Anna Stryjewska, znana czytelniczkom głównie z cyklu o Zośce, młodej dziewczynie, która odważy się podążyć za głosem serca, aby realizować swoją pasję. Historia oparta na faktach pokazuje życie niewielkiej społeczności wiejskiej lat 60. Autorka napisała kilka innych powieści obyczajowych, które teraz wiem, że warto poznać.
To kolejna polska autorka, która zachwyciła mnie swą prozą, dostarczyła mnóstwa emocji podczas czytania książki.

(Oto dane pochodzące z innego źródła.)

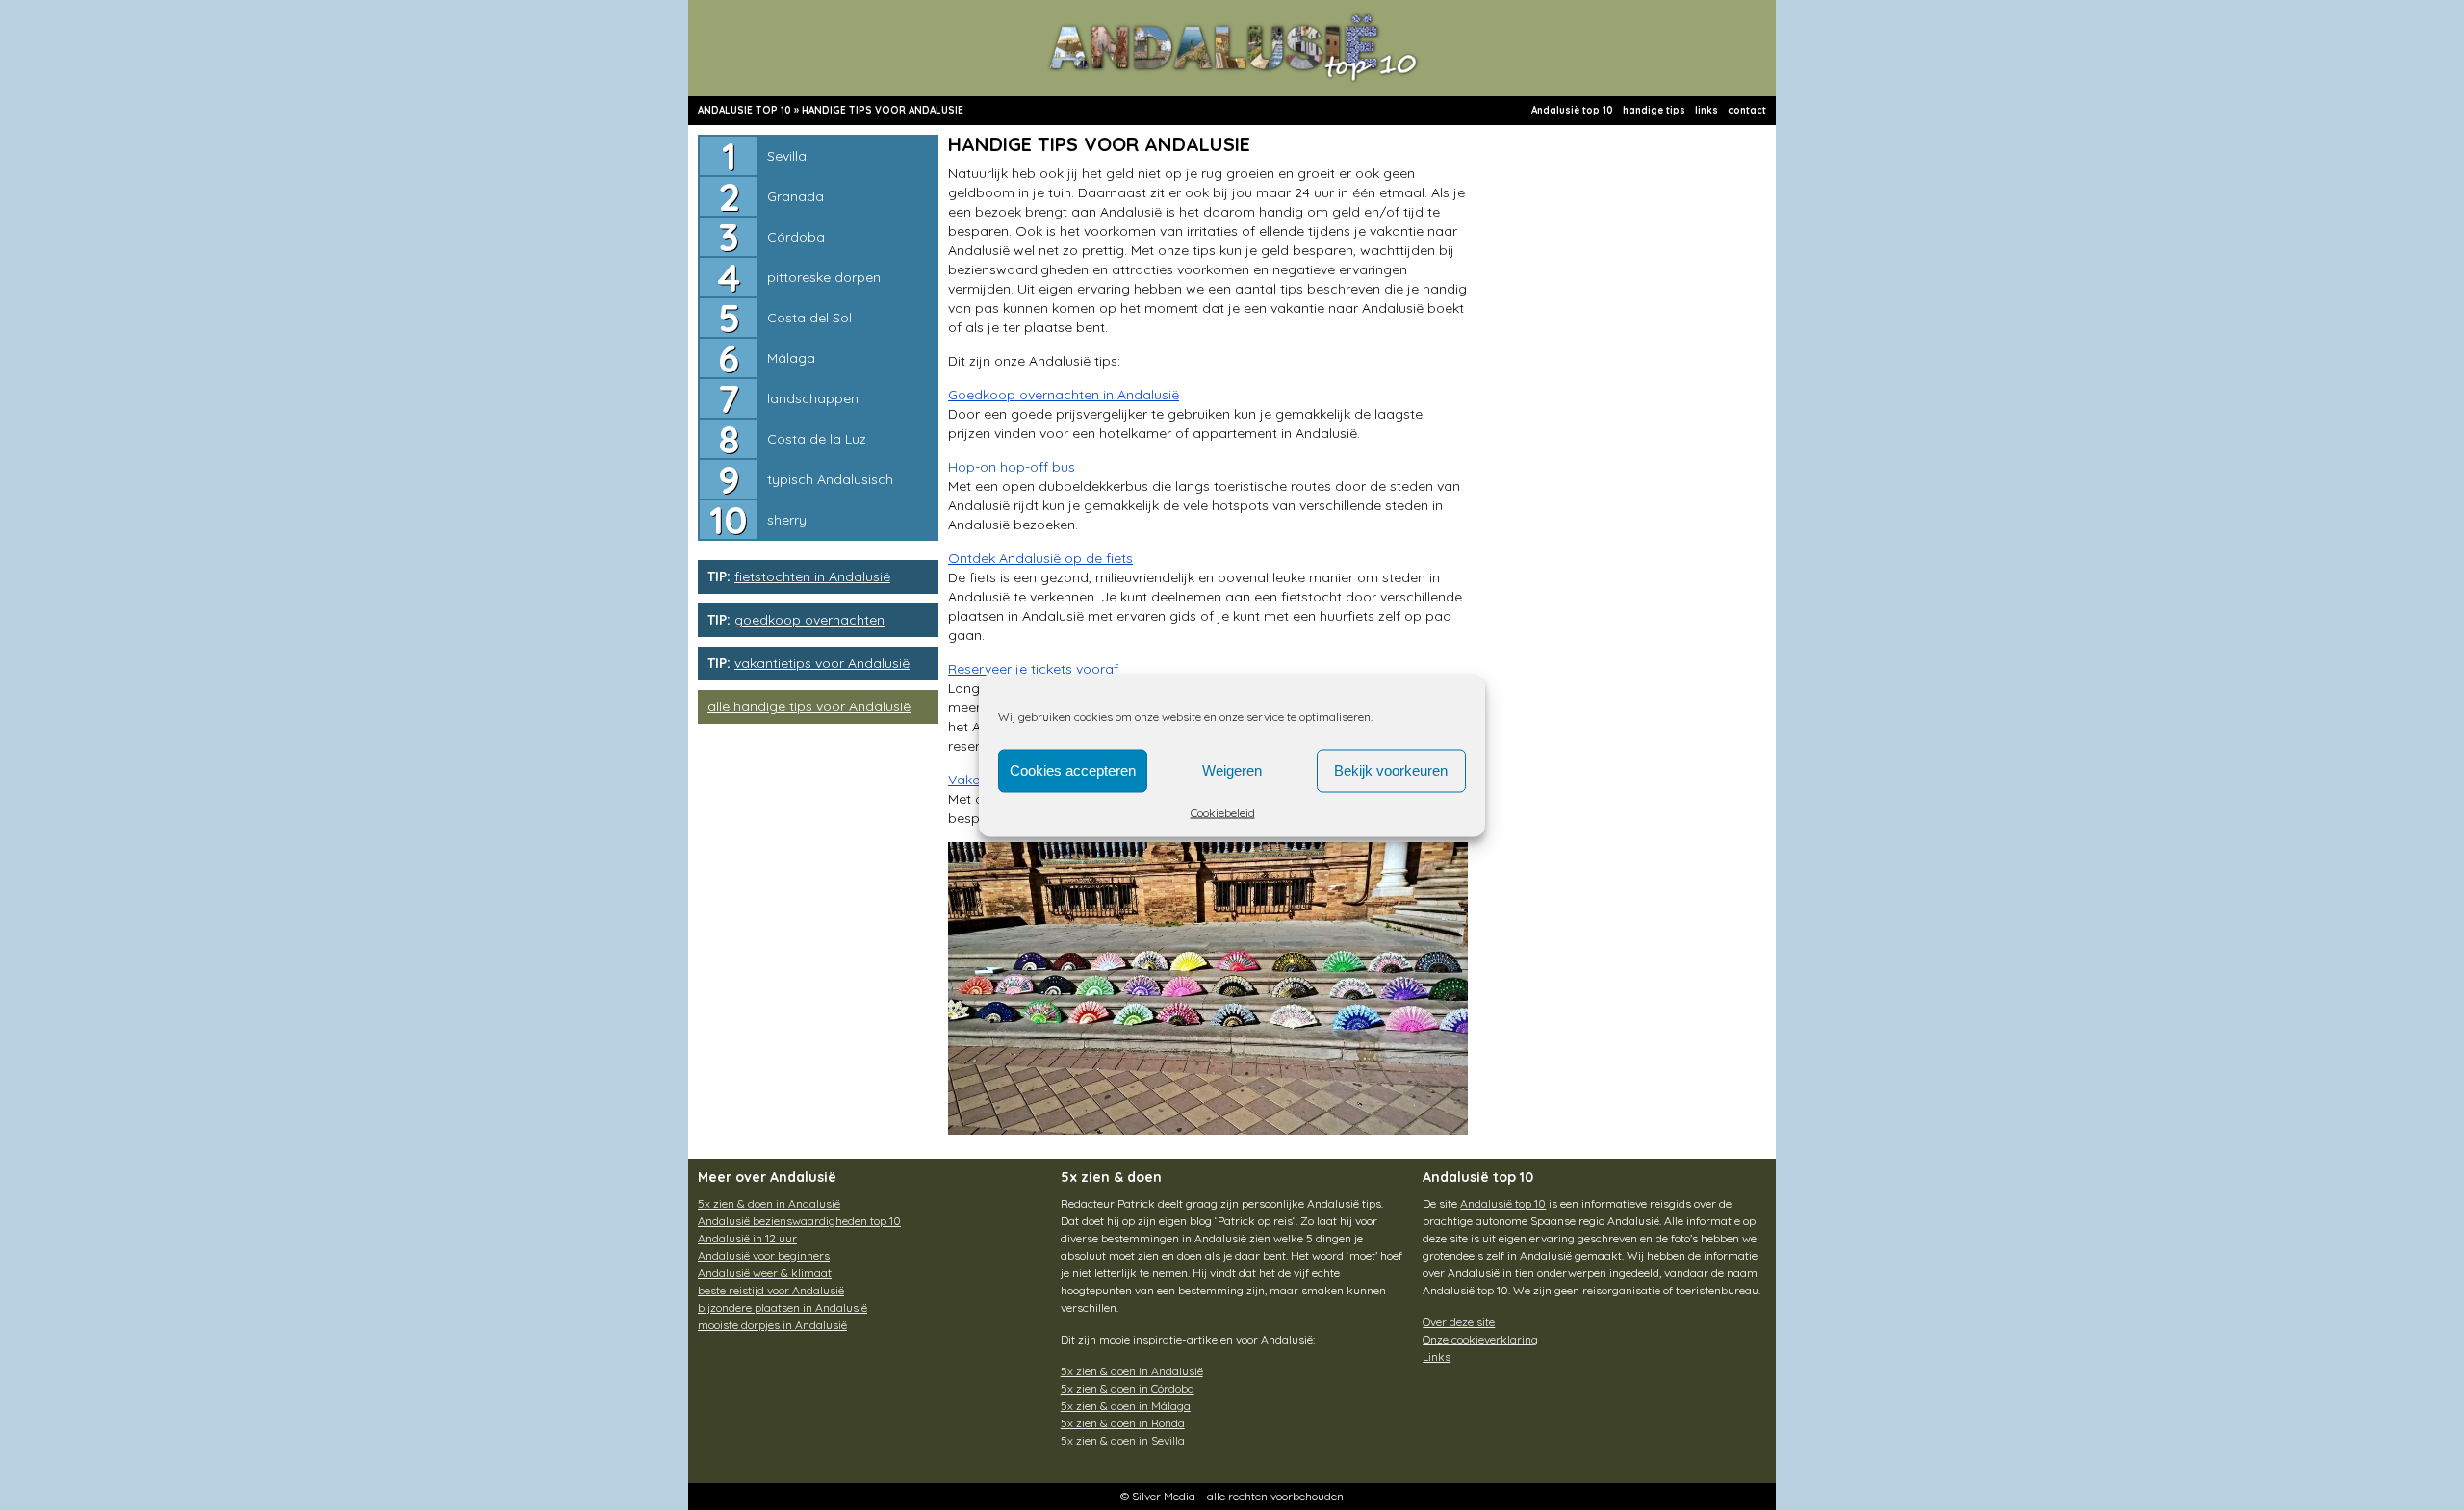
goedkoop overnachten (809, 619)
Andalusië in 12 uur (747, 1238)
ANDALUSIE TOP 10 (744, 110)
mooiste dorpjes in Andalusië (772, 1325)
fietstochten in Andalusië (812, 576)
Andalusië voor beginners (764, 1255)
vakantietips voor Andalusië (822, 663)
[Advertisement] (1621, 462)
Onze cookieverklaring (1480, 1339)
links (1706, 110)
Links (1436, 1356)
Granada (795, 196)
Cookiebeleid (1223, 812)
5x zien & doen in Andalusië (769, 1203)
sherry (787, 519)
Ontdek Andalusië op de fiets (1040, 558)
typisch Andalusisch (830, 479)
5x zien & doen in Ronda (1123, 1423)
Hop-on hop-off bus (1011, 466)
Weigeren (1232, 770)
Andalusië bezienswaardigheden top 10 (799, 1221)
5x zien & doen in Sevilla (1123, 1440)
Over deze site (1459, 1322)
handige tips (1654, 110)
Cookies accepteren (1073, 770)
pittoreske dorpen (824, 277)
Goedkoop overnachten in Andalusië (1063, 394)
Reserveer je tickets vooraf (1033, 669)
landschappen (813, 398)
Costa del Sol (809, 317)
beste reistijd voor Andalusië (771, 1290)
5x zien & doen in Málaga (1126, 1405)
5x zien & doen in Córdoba (1127, 1388)
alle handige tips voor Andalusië (809, 706)
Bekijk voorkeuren (1391, 770)
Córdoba (796, 236)
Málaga (791, 358)
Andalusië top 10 (1572, 110)
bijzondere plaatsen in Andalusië (782, 1307)
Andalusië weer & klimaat (765, 1273)
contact (1747, 110)
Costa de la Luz (816, 439)
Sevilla (787, 156)
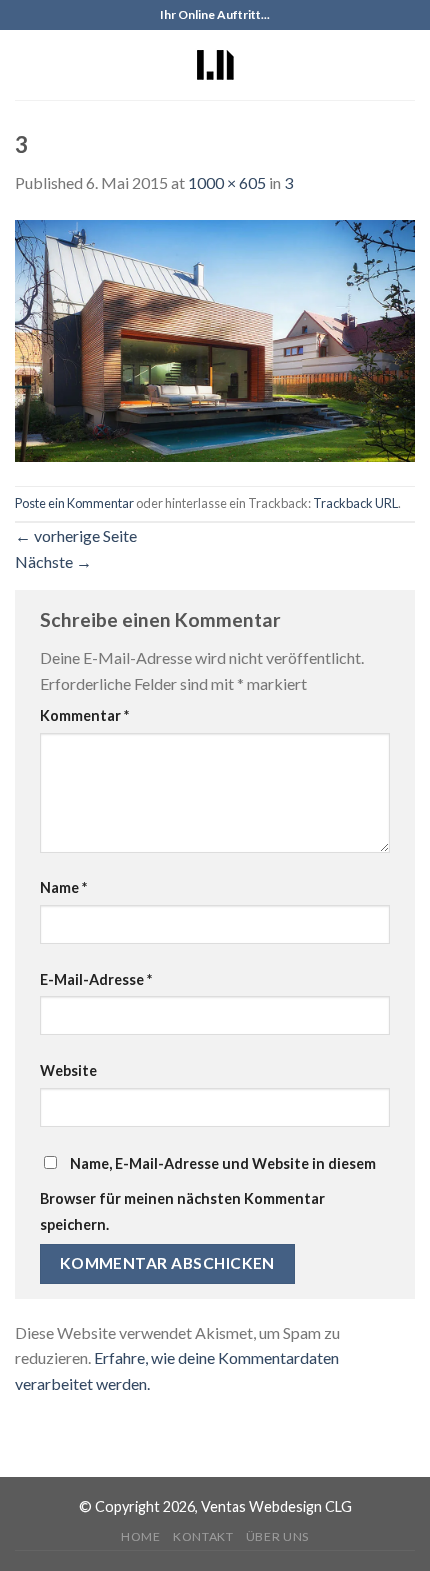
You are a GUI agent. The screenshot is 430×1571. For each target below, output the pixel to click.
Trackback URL (355, 503)
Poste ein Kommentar (74, 503)
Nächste (53, 561)
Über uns (277, 1536)
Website (68, 1070)
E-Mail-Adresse (96, 979)
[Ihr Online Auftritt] (215, 65)
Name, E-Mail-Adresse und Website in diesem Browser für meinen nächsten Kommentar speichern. (208, 1194)
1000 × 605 (227, 182)
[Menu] (27, 64)
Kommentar (84, 715)
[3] (215, 338)
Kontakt (203, 1536)
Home (140, 1536)
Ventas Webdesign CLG (276, 1506)
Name (63, 887)
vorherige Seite (76, 535)
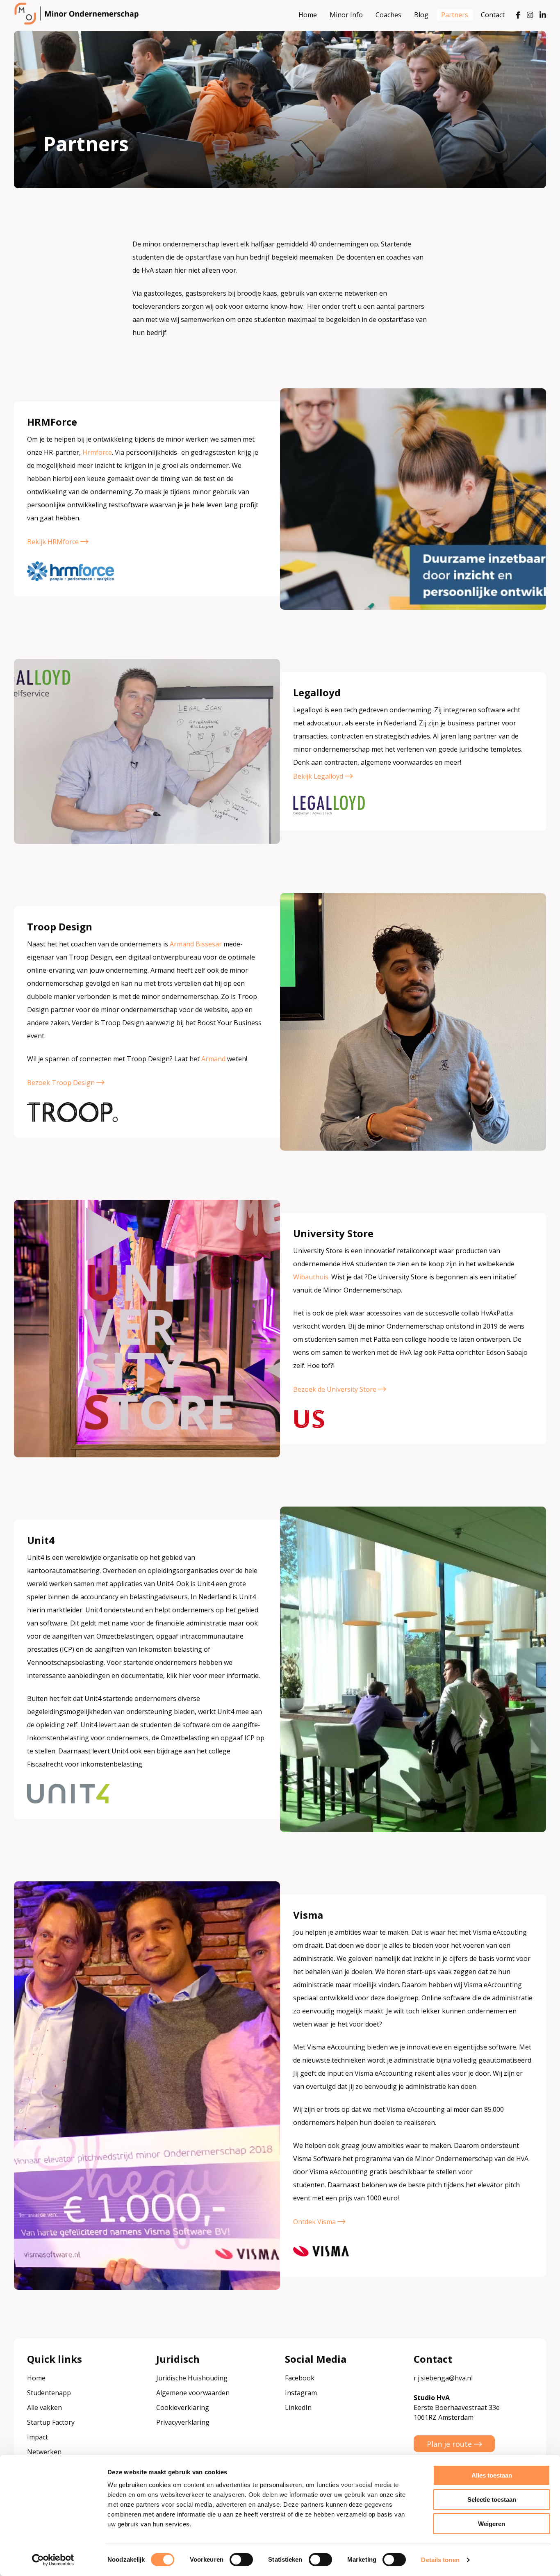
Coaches (388, 14)
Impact (37, 2437)
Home (307, 14)
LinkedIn (298, 2407)
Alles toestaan (491, 2475)
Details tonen (440, 2559)
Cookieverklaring (182, 2407)
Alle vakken (44, 2407)
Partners (454, 14)
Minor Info (346, 14)
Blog (421, 14)
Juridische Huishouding (192, 2377)
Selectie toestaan (491, 2499)
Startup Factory (51, 2422)
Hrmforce (97, 452)
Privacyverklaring (182, 2422)
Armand (213, 1058)
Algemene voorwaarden (193, 2392)
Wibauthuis (310, 1276)
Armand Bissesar (196, 943)
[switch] (241, 2559)
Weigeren (491, 2523)
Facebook (299, 2377)
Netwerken (44, 2451)
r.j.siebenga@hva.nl (443, 2377)
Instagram (301, 2392)
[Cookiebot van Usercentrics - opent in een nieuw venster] (53, 2560)
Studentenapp (49, 2392)
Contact (493, 14)
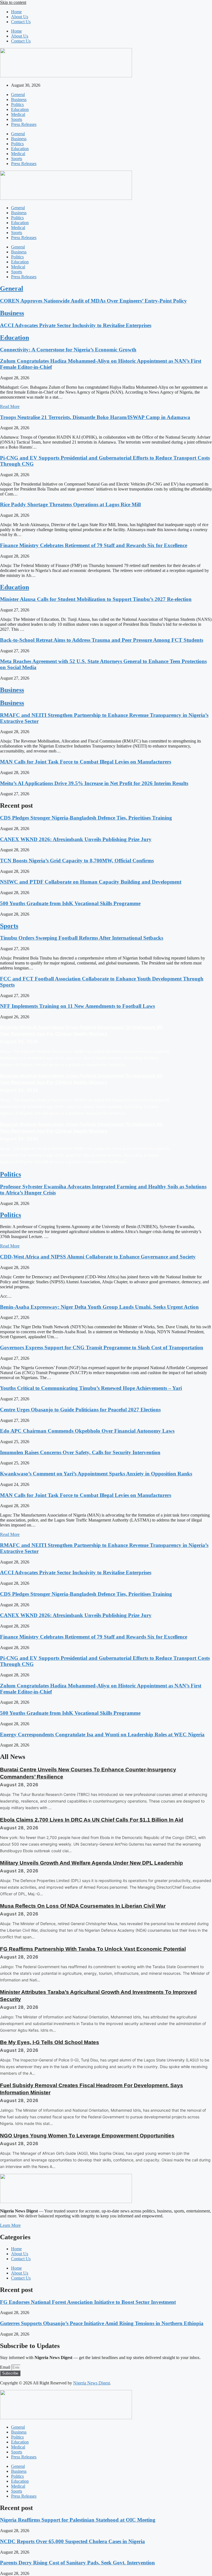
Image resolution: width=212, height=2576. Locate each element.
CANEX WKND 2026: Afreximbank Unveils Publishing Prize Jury (76, 839)
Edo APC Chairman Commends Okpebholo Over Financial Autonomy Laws (87, 1431)
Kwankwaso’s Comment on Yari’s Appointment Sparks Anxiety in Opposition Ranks (96, 1474)
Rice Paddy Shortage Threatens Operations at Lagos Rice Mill (70, 504)
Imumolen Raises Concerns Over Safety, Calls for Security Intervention (80, 1452)
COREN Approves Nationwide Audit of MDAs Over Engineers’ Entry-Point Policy (93, 301)
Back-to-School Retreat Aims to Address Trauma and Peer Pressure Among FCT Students (101, 640)
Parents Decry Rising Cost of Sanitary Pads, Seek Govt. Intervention (77, 2563)
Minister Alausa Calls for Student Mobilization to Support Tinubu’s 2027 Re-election (96, 599)
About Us (19, 16)
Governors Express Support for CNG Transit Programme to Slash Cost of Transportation (101, 1347)
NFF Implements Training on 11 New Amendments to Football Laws (77, 1006)
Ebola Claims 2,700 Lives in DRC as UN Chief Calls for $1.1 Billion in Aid (91, 1820)
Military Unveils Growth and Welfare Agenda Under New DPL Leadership (91, 1863)
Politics (17, 104)
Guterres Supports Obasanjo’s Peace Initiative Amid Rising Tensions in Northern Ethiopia (101, 2323)
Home (16, 11)
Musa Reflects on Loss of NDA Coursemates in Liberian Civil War (83, 1906)
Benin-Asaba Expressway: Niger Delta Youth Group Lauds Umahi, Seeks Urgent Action (99, 1307)
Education (20, 109)
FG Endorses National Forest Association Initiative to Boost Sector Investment (88, 2302)
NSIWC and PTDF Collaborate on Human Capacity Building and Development (90, 882)
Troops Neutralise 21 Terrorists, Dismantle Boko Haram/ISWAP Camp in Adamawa (95, 417)
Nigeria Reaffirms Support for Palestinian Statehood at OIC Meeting (77, 2520)
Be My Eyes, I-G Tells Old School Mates (49, 2042)
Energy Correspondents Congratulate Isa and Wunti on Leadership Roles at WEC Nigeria (102, 1734)
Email (5, 2367)
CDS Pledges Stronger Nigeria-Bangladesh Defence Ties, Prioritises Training (86, 818)
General (18, 94)
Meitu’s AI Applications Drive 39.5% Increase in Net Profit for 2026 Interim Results (94, 783)
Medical (18, 114)
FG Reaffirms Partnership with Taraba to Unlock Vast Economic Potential (93, 1949)
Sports (16, 119)
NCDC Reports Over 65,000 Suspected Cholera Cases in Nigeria (72, 2541)
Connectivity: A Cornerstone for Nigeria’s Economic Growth (68, 350)
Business (18, 99)
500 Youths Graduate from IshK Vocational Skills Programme (70, 903)
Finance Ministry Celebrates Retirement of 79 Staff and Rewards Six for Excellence (93, 545)
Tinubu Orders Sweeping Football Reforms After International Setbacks (81, 938)
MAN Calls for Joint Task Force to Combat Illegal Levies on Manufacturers (85, 762)
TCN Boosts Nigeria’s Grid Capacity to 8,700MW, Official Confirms (77, 860)
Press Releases (23, 124)
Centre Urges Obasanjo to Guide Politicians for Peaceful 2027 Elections (80, 1409)
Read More (10, 406)
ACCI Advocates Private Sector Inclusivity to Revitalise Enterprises (75, 325)
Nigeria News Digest (91, 2383)
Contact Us (21, 21)
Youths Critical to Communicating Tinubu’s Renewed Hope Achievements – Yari (91, 1388)
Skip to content (13, 2)
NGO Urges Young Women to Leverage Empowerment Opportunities (87, 2135)
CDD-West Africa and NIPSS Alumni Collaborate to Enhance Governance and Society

Opowieść o Barbarze upadłej gwieździe estrady przywodzi mi na myśl los Elżbiety Dmoch z zespołu Dwa plus jeden, czy Violetty Villas. Gdyby dobrze poszperać, takich historii przecudownej kariery, a potem totalnego upadku znalazłoby się więcej.
Z cyklu Blog Książki Haliny poleca:
Anna Stryjewska - strona autorska – Skradziona Kołysanka – premiera 15 września 2021 – Wydawnictwo Szara Godzina

*RECENZJA*

Zwątpienie i wiara

"Jak czasami przekorny bywa los. To, co wydaje się zdradliwe, okazuje się zbawieniem".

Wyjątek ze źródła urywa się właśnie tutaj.